Acoustofluidic bacteria separation

Sixing Li  1 Fen Ma  2 Hunter Bachman  3 Craig E Cameron  4 Xiangqun Zeng  2 Tony Jun Huang  1   3
Affiliations

Acoustofluidic bacteria separation

Sixing Li et al. J Micromech Microeng. .

Abstract

Bacterial separation from human blood samples can help with the identification of pathogenic bacteria for sepsis diagnosis. In this work, we report an acoustofluidic device for label-free bacterial separation from human blood samples. In particular, we exploit the acoustic radiation force generated from a tilted-angle standing surface acoustic wave (taSSAW) field to separate E. coli from human blood cells based on their size difference.

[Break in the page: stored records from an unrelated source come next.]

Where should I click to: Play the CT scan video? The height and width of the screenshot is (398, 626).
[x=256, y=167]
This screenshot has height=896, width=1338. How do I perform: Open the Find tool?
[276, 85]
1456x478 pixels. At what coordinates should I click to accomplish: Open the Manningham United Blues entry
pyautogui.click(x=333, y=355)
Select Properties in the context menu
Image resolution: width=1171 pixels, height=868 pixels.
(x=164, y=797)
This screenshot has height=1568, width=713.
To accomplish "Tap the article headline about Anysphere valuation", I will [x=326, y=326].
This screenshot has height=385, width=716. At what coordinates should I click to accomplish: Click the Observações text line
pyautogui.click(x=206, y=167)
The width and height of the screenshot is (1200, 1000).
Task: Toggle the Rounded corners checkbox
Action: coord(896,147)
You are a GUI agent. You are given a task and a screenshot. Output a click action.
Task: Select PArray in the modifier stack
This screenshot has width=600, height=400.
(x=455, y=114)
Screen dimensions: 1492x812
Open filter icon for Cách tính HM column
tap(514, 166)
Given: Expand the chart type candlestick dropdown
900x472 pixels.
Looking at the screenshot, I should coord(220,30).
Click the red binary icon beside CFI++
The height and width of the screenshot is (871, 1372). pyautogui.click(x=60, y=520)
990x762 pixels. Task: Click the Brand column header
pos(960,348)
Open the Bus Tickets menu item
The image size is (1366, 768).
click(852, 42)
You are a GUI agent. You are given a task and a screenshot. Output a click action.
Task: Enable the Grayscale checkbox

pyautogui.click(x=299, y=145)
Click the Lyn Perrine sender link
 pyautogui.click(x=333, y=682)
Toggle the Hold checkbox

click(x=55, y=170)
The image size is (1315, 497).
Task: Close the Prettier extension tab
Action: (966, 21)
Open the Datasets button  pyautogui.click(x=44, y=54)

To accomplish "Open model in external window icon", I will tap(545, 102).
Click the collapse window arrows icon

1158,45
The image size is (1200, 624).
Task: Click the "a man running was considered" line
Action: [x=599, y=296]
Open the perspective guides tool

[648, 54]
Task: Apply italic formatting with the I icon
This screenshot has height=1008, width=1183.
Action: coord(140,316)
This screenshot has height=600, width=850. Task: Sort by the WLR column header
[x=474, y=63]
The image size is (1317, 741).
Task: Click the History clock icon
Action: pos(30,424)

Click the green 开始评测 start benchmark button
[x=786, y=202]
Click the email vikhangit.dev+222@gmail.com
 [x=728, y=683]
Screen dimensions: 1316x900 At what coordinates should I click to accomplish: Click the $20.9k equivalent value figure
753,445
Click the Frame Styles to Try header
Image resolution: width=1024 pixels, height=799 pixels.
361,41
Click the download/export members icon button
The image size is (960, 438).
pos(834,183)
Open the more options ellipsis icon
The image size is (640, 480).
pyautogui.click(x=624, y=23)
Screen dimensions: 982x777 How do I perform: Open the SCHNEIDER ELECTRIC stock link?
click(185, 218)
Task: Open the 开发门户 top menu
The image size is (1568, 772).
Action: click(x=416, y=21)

Flow cytometry analysis of the E. coli separated from red blood cells (RBCs) shows a purity of more than 96%. Moreover, the label-free electrochemical detection of the separated E. coli displays reduced non-specific signals due to the removal of blood cells. Our acoustofluidic bacterial separation platform has advantages such as label-free separation, high biocompatibility, flexibility, low cost, miniaturization, automation, and ease of in-line integration. The platform can be incorporated with an on-chip sensor to realize a point-of-care (POC) sepsis diagnostic device.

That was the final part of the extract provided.